リバースケーブル(reversed cable)やナルモデムケーブル(null modem cable)などとも呼ばれる。
ケーブルの片方を甲、もう片方を乙とすると、甲の送信信号線が乙の受信信号線、甲の受信信号線が乙の送信信号線として、相互に入れ換えて(クロスして)繋げられているものをいう。
こうすることで、甲が発信したものが乙で受信でき、また乙が発信したものを甲が受信でき、もって相互に通信が行なえることになる。
シリアルバス(RS-232CやRS-422など)の場合はパソコン同士の接続などの際に用いられ、Ethernetの場合はHUB同士を接続するのに用いる。
なぜ同じ器材同士の接続にクロスケーブルを使うかというと、単純に1∶1で対応したケーブルでは、お互いの送信同士・受信同士でしか接続できないためで、これでは通信が行なえない。
自分の送信は相手の受信に、自分の受信は相手の送信にそれぞれ繋げるためにクロスを使う。
なお、アナログモデムのように、最初から逆になるように端子が配置された「変な」装置では、ストレートケーブルでそのまま使用できる。
RS-232Cの非同期通信の場合、基本的にはSD↔RD、CS↔RS、ER↔DRを交換することでクロス接続が可能となる。

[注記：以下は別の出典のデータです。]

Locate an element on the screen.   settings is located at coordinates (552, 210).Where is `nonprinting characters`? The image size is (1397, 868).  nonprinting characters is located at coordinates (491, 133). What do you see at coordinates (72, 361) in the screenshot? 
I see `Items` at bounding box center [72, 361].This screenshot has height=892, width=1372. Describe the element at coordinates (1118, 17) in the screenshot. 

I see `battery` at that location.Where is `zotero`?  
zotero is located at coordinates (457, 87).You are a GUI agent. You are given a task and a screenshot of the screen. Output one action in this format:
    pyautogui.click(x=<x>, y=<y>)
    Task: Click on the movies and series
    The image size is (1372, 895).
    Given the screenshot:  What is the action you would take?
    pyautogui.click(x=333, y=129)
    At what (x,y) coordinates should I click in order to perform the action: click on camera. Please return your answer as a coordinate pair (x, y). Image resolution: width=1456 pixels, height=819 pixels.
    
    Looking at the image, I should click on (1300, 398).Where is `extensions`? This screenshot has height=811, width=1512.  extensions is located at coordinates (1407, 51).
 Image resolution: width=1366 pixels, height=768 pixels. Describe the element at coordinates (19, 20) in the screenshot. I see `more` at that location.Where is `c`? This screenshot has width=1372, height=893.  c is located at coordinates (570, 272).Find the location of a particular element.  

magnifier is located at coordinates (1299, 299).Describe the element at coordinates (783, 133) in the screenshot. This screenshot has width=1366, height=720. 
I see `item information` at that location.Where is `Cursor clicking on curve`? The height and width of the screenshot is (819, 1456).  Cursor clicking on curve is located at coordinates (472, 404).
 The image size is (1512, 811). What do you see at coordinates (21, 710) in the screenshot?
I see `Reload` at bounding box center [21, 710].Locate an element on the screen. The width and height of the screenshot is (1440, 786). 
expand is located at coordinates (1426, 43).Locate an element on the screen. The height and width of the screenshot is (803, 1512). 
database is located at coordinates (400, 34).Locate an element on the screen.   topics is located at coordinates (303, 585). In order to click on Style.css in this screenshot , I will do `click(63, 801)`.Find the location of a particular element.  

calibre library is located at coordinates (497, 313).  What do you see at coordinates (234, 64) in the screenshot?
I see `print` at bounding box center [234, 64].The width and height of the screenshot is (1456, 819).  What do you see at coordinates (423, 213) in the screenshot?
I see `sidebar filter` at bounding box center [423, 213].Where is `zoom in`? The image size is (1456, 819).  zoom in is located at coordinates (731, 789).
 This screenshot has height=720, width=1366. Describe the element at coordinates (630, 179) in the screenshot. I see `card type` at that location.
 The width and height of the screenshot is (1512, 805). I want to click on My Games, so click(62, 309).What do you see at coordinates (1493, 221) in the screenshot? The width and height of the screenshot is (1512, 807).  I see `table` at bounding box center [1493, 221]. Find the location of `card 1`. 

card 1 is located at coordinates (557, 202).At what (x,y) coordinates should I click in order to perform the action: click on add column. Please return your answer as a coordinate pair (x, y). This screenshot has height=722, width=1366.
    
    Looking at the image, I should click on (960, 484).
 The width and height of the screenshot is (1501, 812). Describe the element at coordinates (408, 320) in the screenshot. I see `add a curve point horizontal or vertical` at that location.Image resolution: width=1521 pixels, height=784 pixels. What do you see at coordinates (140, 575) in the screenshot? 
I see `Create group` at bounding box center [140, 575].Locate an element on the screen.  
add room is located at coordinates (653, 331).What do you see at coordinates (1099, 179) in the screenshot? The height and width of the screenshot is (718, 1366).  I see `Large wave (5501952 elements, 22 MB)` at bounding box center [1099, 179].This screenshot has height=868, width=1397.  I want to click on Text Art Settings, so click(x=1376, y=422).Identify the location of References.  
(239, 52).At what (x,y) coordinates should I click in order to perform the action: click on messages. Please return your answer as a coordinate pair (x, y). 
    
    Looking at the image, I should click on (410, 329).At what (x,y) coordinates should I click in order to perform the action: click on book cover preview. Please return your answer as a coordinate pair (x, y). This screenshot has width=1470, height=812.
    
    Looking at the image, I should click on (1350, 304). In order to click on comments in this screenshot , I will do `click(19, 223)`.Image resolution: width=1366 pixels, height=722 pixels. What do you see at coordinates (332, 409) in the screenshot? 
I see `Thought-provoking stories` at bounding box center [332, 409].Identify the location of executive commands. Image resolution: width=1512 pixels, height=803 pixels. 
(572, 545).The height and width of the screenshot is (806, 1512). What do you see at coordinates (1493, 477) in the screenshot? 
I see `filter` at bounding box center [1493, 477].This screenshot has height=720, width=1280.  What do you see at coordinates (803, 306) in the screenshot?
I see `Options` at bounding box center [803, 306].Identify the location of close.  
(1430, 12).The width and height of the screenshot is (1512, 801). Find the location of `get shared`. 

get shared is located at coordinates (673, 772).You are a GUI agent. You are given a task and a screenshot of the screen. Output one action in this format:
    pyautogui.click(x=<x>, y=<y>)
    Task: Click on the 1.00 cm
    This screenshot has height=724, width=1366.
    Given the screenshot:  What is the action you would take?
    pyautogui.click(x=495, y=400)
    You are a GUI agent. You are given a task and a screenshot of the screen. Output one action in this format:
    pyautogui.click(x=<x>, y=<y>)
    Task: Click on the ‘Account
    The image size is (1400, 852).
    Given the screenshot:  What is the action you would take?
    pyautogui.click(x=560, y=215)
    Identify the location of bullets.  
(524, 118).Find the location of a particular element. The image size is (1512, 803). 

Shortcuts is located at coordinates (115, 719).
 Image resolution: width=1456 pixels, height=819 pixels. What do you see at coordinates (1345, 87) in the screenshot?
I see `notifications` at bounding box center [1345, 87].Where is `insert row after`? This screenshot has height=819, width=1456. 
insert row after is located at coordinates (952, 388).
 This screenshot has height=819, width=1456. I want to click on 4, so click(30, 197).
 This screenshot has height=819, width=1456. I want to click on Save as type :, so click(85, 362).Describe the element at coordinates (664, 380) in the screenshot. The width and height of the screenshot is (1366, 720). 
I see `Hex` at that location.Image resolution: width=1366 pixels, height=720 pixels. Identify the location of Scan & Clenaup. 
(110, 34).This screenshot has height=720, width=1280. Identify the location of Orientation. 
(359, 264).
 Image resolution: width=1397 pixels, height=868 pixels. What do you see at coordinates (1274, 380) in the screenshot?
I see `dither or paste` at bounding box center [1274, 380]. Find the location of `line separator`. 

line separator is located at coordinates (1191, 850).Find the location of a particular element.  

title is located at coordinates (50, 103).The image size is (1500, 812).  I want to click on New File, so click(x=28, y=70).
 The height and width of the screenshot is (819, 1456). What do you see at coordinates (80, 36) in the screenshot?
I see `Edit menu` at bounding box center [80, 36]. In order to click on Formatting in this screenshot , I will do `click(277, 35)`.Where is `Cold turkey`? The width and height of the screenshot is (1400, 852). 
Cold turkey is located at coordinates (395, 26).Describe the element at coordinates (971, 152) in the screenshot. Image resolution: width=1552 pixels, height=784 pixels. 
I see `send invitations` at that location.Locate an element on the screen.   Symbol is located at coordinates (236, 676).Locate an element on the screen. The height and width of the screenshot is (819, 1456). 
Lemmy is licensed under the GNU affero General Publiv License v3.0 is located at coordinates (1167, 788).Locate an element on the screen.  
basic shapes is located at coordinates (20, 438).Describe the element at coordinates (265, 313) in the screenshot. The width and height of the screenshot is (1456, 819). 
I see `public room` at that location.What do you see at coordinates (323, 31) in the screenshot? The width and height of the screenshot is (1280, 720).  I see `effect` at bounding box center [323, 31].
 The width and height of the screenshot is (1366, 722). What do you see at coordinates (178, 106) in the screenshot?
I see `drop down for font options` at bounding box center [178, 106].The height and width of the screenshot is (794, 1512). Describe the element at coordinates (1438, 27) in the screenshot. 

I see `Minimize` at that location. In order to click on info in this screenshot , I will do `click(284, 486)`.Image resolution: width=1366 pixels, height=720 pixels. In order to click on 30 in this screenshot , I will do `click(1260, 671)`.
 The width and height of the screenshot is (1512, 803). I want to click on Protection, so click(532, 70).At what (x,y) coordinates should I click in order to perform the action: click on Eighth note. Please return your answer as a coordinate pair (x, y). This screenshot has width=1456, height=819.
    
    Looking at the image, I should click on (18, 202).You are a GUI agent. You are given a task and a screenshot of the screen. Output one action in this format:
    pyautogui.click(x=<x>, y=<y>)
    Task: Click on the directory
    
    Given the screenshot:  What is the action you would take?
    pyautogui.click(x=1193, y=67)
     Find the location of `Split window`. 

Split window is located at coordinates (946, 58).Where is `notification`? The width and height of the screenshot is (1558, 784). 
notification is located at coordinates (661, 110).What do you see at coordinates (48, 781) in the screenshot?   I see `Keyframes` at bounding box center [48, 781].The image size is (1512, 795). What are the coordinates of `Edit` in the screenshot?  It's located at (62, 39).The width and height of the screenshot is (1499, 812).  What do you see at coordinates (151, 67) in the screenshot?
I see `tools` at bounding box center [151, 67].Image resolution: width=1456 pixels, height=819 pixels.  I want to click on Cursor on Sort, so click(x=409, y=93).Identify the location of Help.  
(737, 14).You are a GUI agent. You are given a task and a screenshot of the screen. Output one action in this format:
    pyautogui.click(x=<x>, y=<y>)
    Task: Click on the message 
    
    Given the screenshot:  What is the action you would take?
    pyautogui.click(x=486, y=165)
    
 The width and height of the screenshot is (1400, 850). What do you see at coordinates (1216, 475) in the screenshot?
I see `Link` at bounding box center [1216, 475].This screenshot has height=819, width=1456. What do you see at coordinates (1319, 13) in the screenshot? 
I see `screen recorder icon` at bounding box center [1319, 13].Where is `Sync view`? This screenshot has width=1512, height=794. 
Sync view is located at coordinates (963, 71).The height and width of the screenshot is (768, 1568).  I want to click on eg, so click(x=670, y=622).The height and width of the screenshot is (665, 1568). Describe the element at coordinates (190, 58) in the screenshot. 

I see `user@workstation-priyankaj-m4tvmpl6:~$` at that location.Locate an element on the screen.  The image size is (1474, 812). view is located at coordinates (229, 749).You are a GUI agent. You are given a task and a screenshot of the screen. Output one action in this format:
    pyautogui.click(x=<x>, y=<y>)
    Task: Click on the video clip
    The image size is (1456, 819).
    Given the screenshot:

D-Sub 9ピンの場合、2↔3、4↔6、7↔8、1=1、9=9と接続することになる。
Ethernetなどの場合、UTP/STPは4ペア8本のケーブルがあるため、使用している各ペアがクロスになるようにする。
10BASE-Tや100BASE-TXではペア2とペア3を使用しているので、少なくともその2ペアを交換する必要がある。